Dakar 2026: Etapa 3 - Botterill e Mena conquistam o pódio enquanto a TGRSA enfrenta uma etapa difícil e repleta de furos
Guy Botterill e Oriol Mena garantem um forte terceiro lugar na volta de AlUla
Saood Variawa mostra ritmo de ponta apesar de vários furos
João Ferreira enfrenta um dia difícil marcado por problemas com os pneus no início
O foco agora muda para a primeira etapa da maratona e uma noite no refúgio
A TOYOTA GAZOO Racing South Africa (TGRSA) apresentou um desempenho notável e uma resiliência conquistada com esforço na terça-feira, quando a etapa 3 do Rally Dakar 2026 se desenrolou num circuito longo e exigente em torno de AlUla.
A etapa especial de 421 km, que faz parte de um total de 736 km no dia, exerceu pressão contínua sobre as equipas com terrenos em constante mudança, navegação complicada e margens limitadas para erros. Sem reabastecimento de pneus a meio da etapa, a precisão e a compreensão mecânica revelaram-se tão importantes quanto a velocidade pura.
A liderar a TGRSA estava Guy Botterill, em parceria com Oriol Mena (#218), que fez uma condução impressionante e terminou em terceiro lugar na etapa, apenas 5 minutos e 23 segundos atrás do vencedor. Partindo do fundo do pelotão após os problemas na etapa 2, a dupla lutou contra o tráfego intenso, a poeira e os repetidos furos para recuperar um tempo significativo.
“Hoje foi um bom dia para nós”, disse Botterill. «Começámos muito atrás no pelotão, por isso tivemos uma corrida difícil devido ao trânsito e à muita poeira. Tivemos três furos e tivemos de cruzar a linha de chegada com um pneu furado, mas tudo valeu a pena. O Oriol foi fantástico nas notas, vimos muitas pessoas a perderem-se e ele acertou em cheio. O mais importante é que recuperámos muito tempo e o carro teve um desempenho muito bom.»

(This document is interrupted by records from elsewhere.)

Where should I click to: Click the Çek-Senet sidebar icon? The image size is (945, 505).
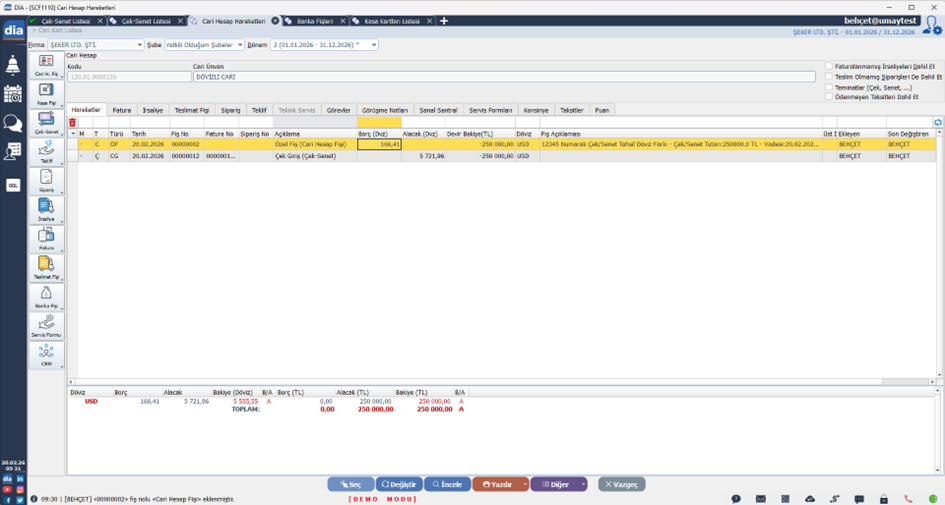coord(46,122)
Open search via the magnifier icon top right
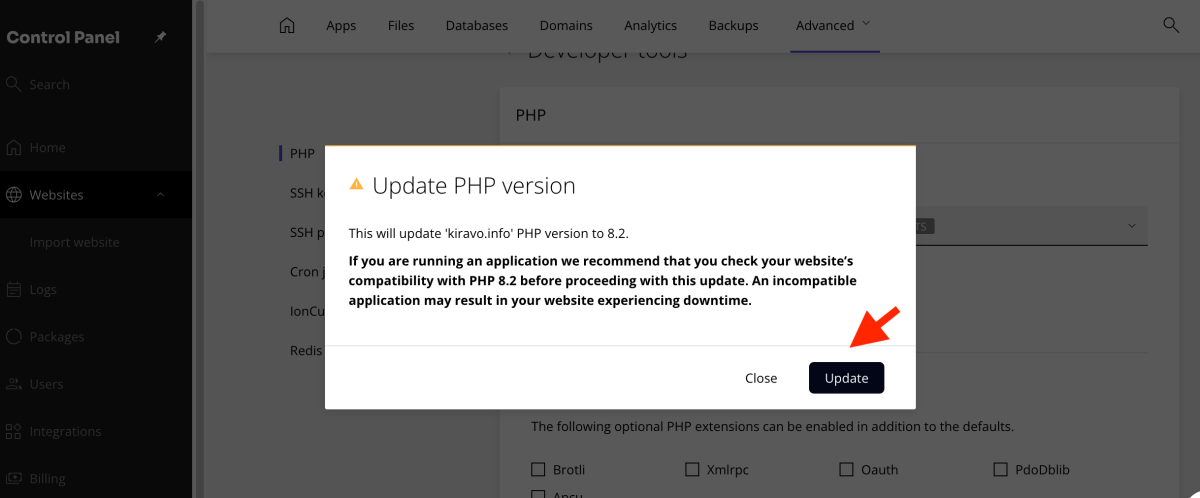 click(x=1171, y=25)
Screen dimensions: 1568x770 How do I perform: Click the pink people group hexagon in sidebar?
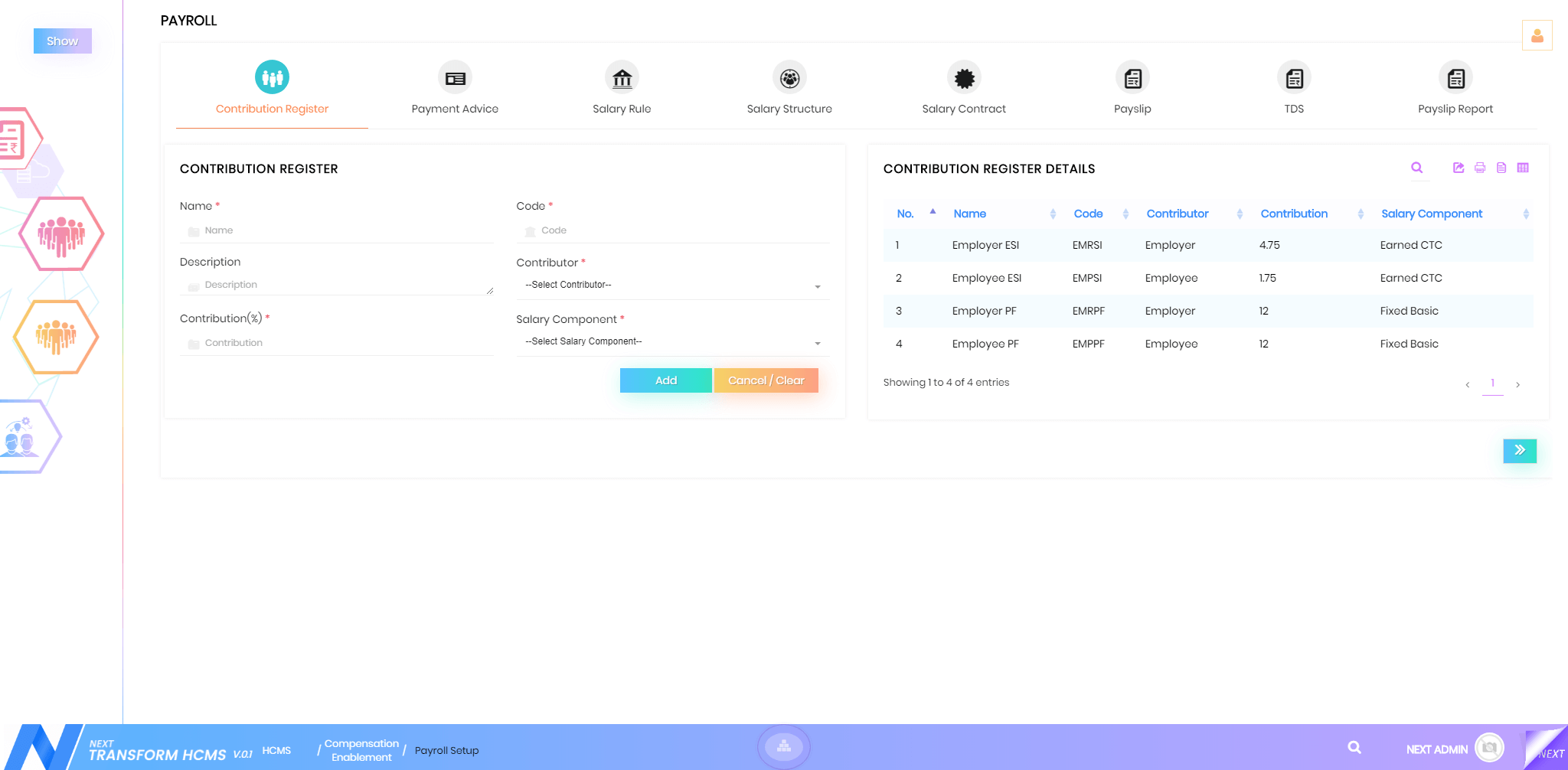pyautogui.click(x=61, y=233)
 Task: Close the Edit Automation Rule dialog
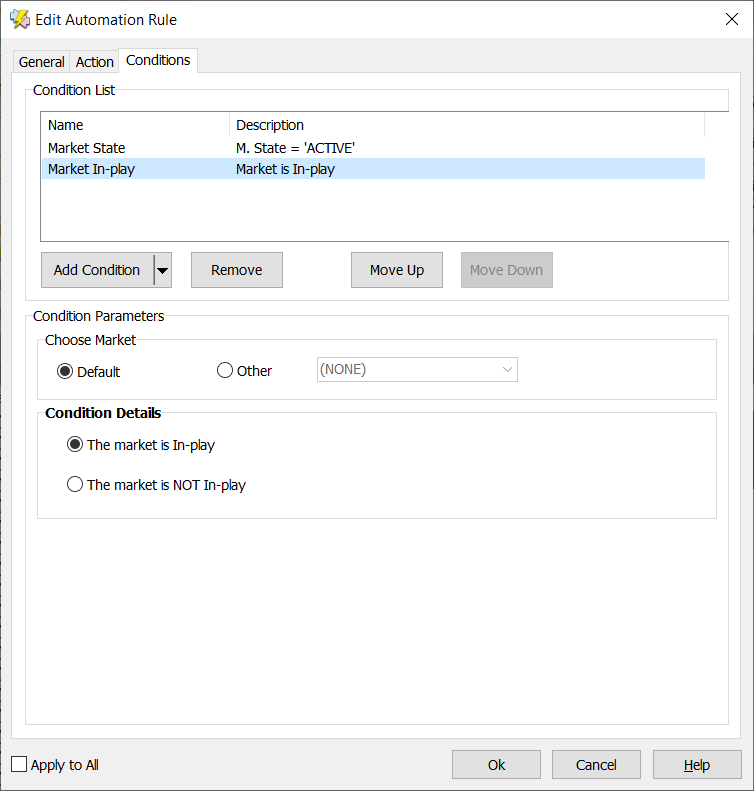pos(730,19)
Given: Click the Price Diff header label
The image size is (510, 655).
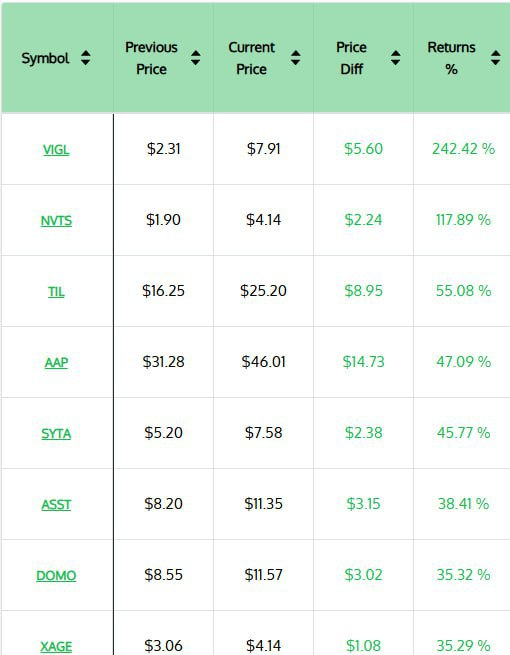Looking at the screenshot, I should [x=351, y=58].
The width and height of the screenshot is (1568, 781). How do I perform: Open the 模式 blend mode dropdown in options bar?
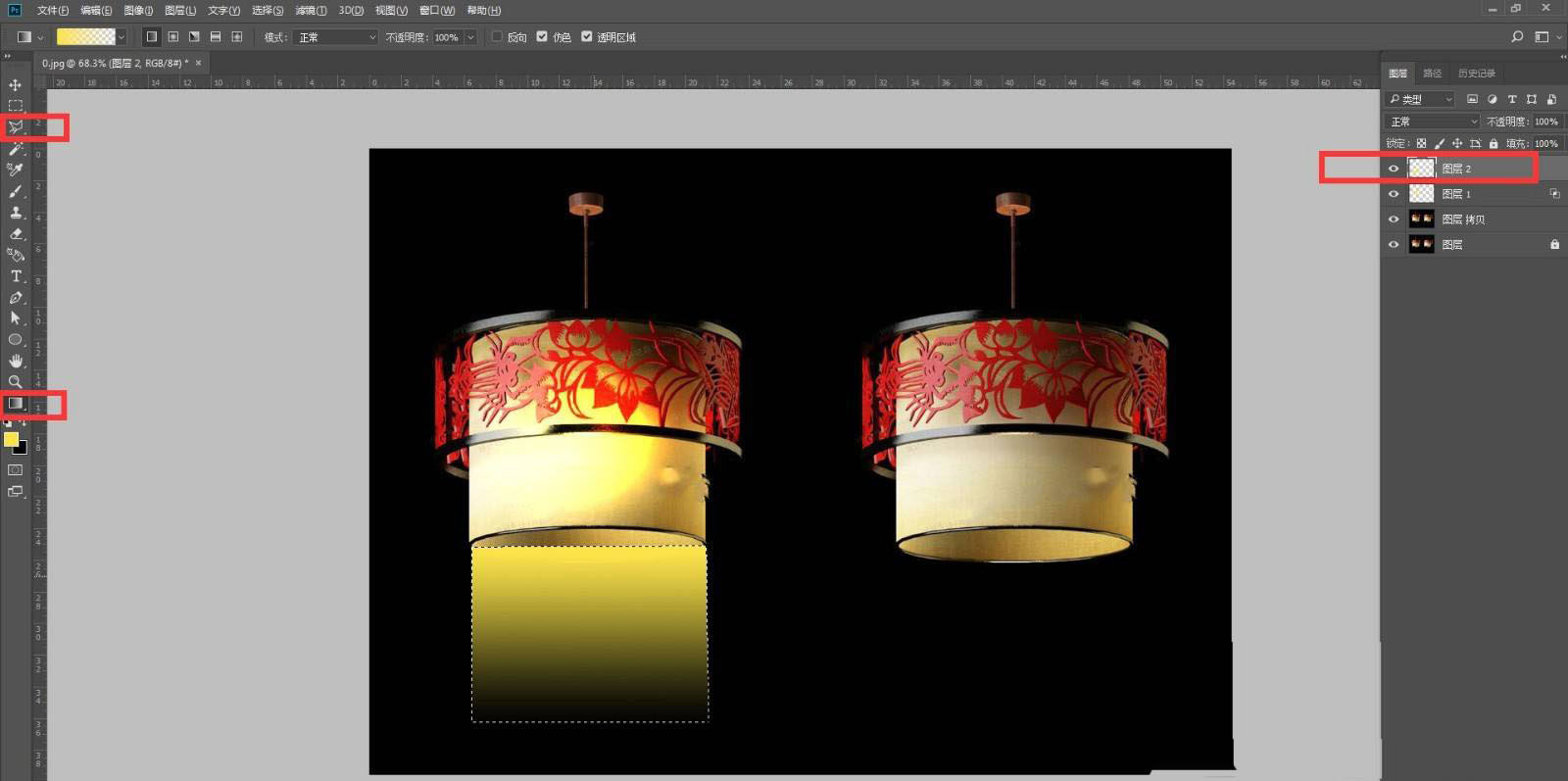[335, 37]
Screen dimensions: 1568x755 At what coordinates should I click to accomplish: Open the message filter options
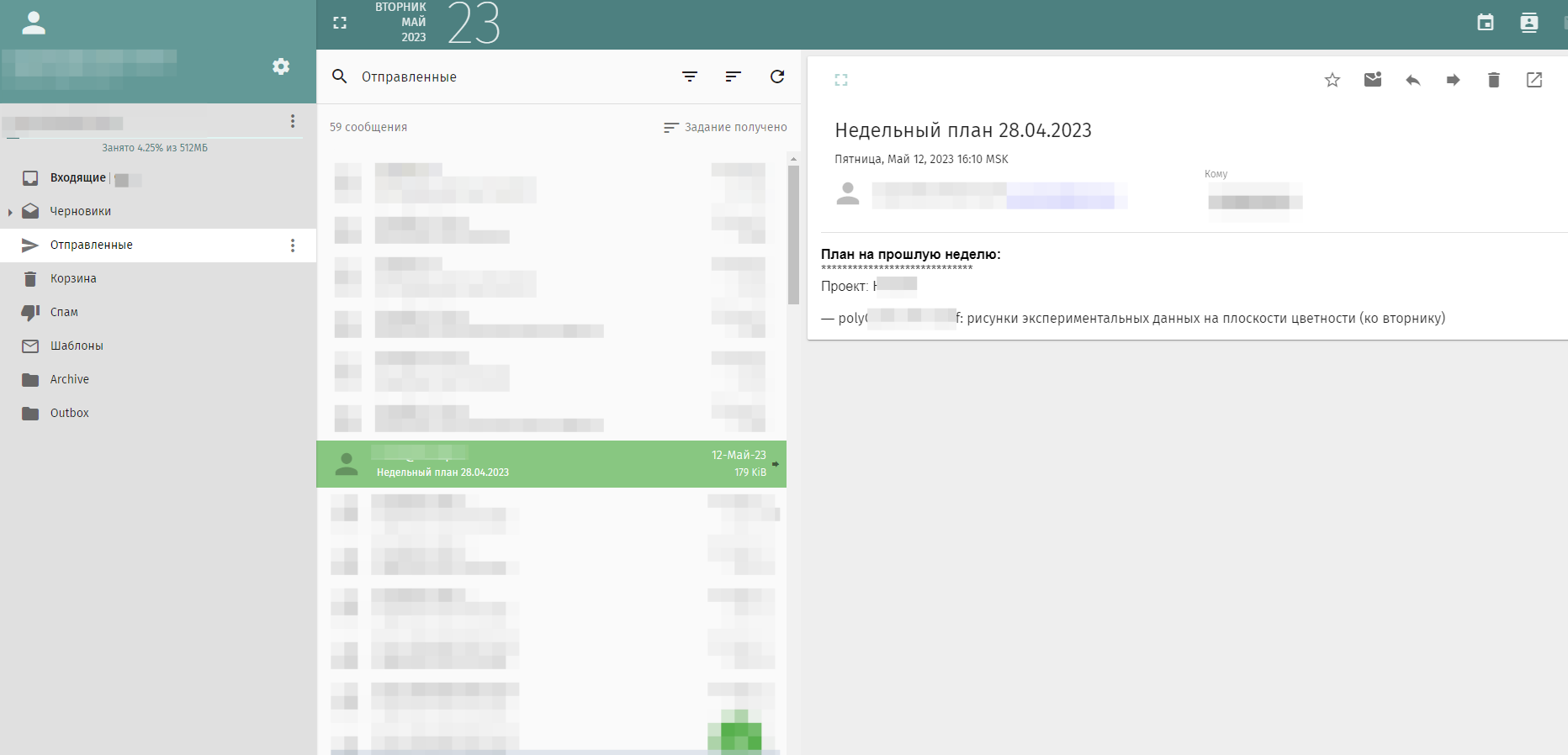[x=690, y=77]
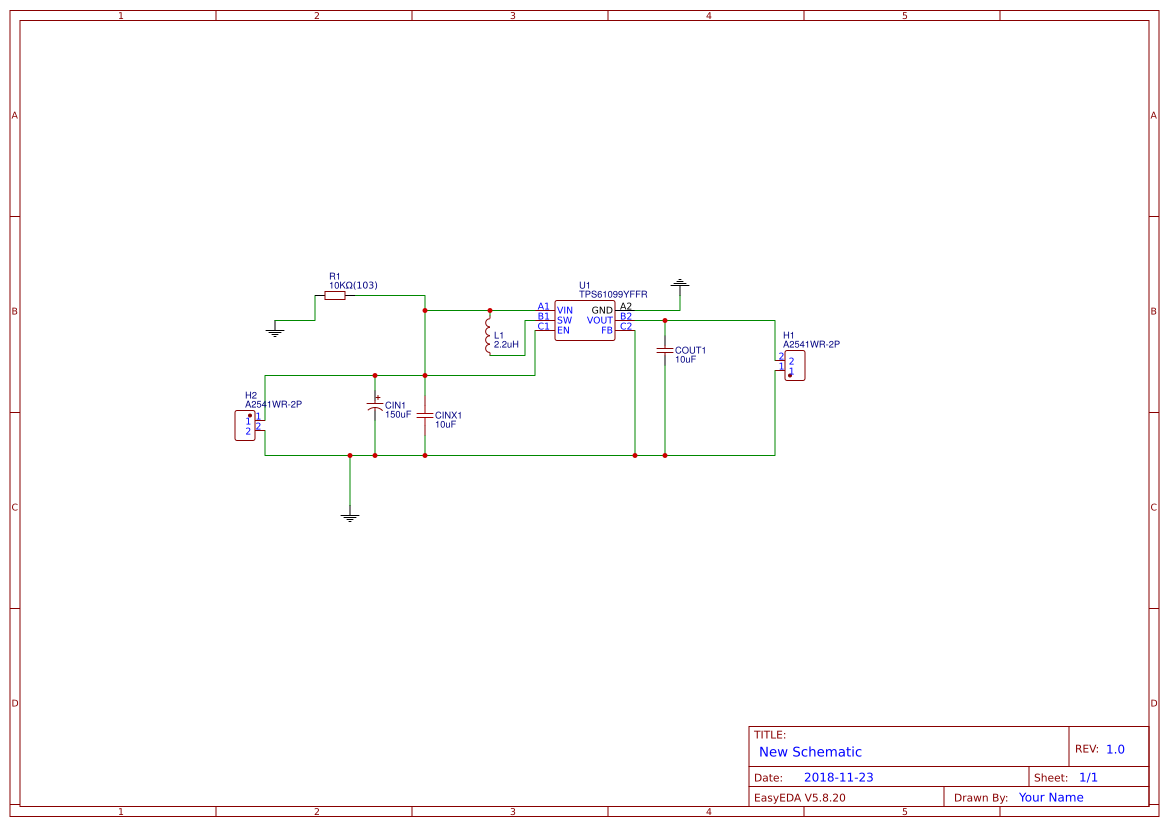1169x827 pixels.
Task: Select the ground symbol near U1
Action: point(679,283)
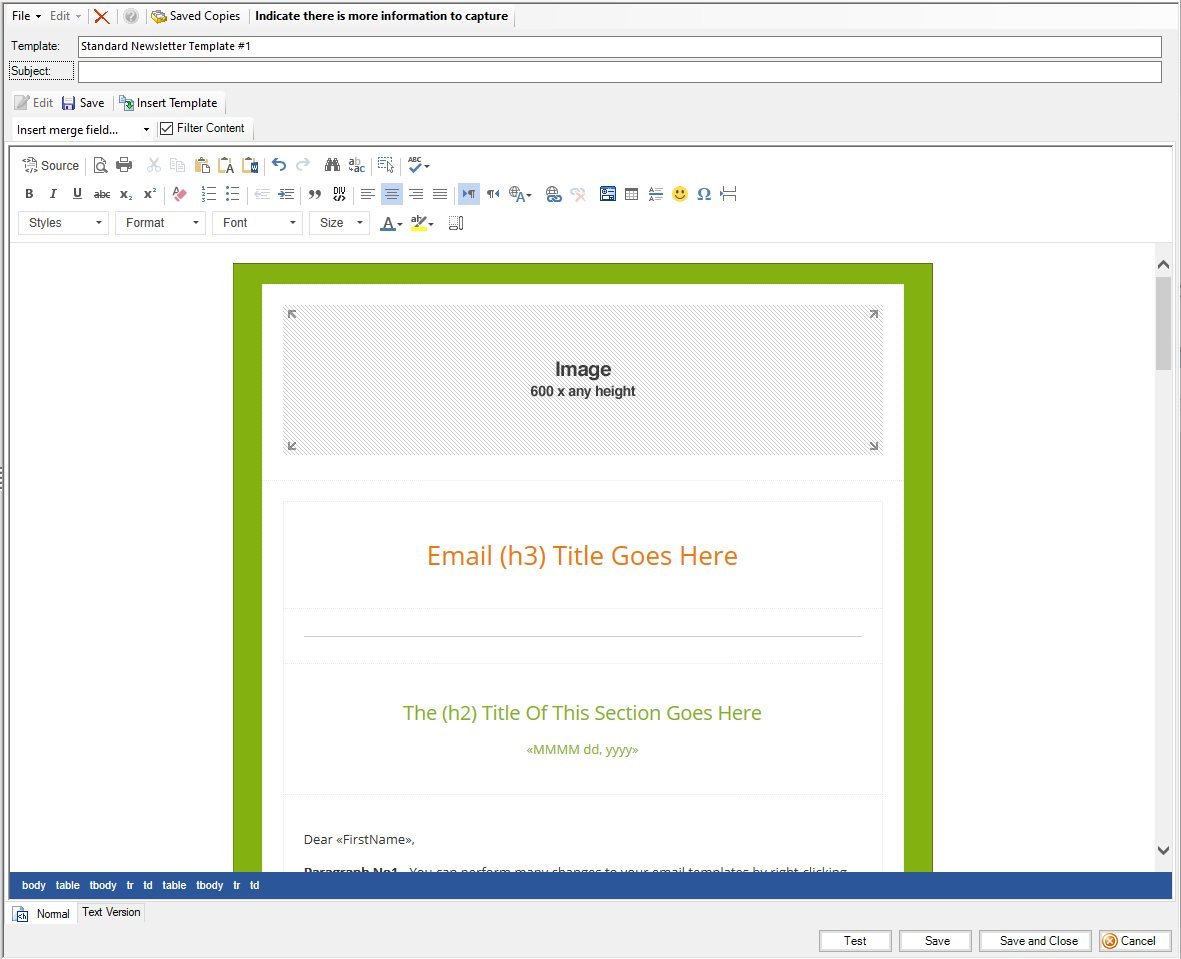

Saood Variawa e Francois Cazalet (#213) terminaram a Etapa 3 na 17ª posição, 16 minutos e 55 segundos atrás do vencedor da etapa, após um dia que destacou a sua velocidade, mas que acabou por ser comprometido por danos nos pneus. A dupla correu forte nas secções arenosas iniciais e ultrapassou repetidamente os concorrentes antes de sofrer uma série de furos na segunda metade da etapa, que era pedregosa.
«Hoje correu bastante bem no início, especialmente na areia fofa», disse Variawa. «Tínhamos um ritmo muito bom, alcançámos e ultrapassámos alguns carros e até ultrapassámos o Loeb. Depois, o terreno tornou-se muito pedregoso e tivemos três furos no total. O road book era complicado e a navegação era difícil, mas estávamos no caminho certo. Está tudo bem com o carro e acho que estamos numa posição decente para a maratona.»
Para João Ferreira e Filipe Palmeiro (#240), a etapa 3 revelou-se um difícil teste de paciência e disciplina. Dois furos no início da etapa obrigaram a dupla portuguesa a abrandar significativamente, com o foco a passar simplesmente para chegar à meta, terminando o dia em 28.º lugar, com um atraso de 29 minutos e 21 segundos.
«Foi difícil, muito longo e muito mais pedregoso do que esperávamos», disse Ferreira. «Tivemos dois furos no início e tivemos de conduzir muito devagar e com cuidado depois disso para evitar mais problemas. Mas sobrevivemos e agora estamos focados na etapa maratona.»
Após três etapas, Variawa e Cazalet ocupam o nono lugar na classificação geral com +10:57, Ferreira e Palmeiro estão em 15.º com +20:50, enquanto Botterill e Mena subiram para o 17.º lugar na classificação geral com +27:37, após uma forte recuperação.
Olhando para o futuro, a etapa 4 marca a primeira etapa maratona do Dakar 2026, levando as equipas de AlUla ao Refúgio Maratona. A etapa especial de 452 km dará grande ênfase a pistas de areia e terra, sem assistência externa permitida durante a noite. A fiabilidade, a tomada de decisões cuidadosa e a preservação dos carros serão fundamentais, uma vez que o rali entra numa das suas fases mais exigentes.